Jeff Sessions Considering Running for Senate: Reports

Jeff Sessions Considering Running for Senate: Reports
Attorney General Jeff Sessions in Washington on May 3, 2018. (Samira Bouaou/The Epoch Times)
Zachary Stieber
10/29/2019
Updated:
10/29/2019

Former Sen. Jeff Sessions (R-Ala.) is reportedly considering a run for the U.S. Senate seat in Alabama he vacated to become President Donald Trump’s attorney general.

Three Republicans who weren’t identified told The Associated Press that Sessions is exploring the possibility, including making phone calls discussing the potential bid. Multiple Republicans familiar with the matter told Politico that Sessions is considering a campaign.

“We are hearing that Sessions is seriously considering running for Senate again and that polling indicates he would be in very good shape. The Club for Growth has in the past and would once again encourage him to run for that Senate seat,” David McIntosh, president of the Club for Growth, said.

“We were enthusiastic way back early on, that Sessions, when he retired from the attorney general spot, might go back to the Senate. At that point, he didn’t want to think about that because he was just finishing up one job. I’m very encouraged he’s now seriously considering it.”

Sessions has until 5 p.m. on Nov. 8 to declare his candidacy; the primary vote is slated for March 3, 2020.

Sessions, 72, would be vying with a slew of Republican candidates in the primary race, including Rep. Bradley Byrne, state Rep. Arnold Mooney, and Alabama Secretary of State John Merrill.

Alabama Rep. Bradley Byrne in a file photograph. (AP Photo/AL.com, Mike Kittrell)
Alabama Rep. Bradley Byrne in a file photograph. (AP Photo/AL.com, Mike Kittrell)

But Sessions would likely become one of the top candidates if not the top.

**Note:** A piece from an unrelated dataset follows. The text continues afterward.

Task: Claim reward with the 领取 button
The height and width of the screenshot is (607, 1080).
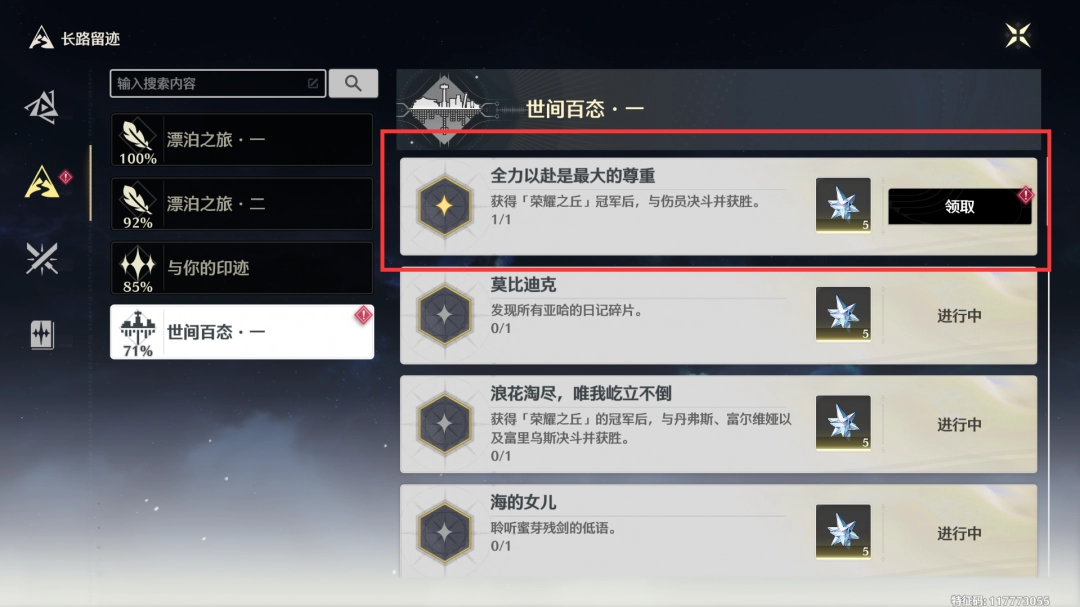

“I suspect Sessions would become an immediate front-runner if he were to enter the race,” said David Hughes, a political scientist at Auburn University in Montgomery, told The Associated Press.

Merrill said Sessions entering “would change the dynamic of the race dramatically” and force each candidate to decide what to do.

Sessions won the 2014 race without opposition and the 2008 election with more than 63 percent of the vote.

Trump fired Sessions on Nov. 7, 2018. That day, the president said in a statement: “We thank Attorney General Jeff Sessions for his service, and wish him well!”

But Trump also expressed negativity when speaking about Sessions, who recused himself from the Trump–Russia investigation.

“The Russian Witch Hunt Hoax continues, all because Jeff Sessions didn’t tell me he was going to recuse himself...I would have quickly picked someone else,” Trump wrote on June 5, 2018. “So much time and money wasted, so many lives ruined...and Sessions knew better than most that there was No Collusion!”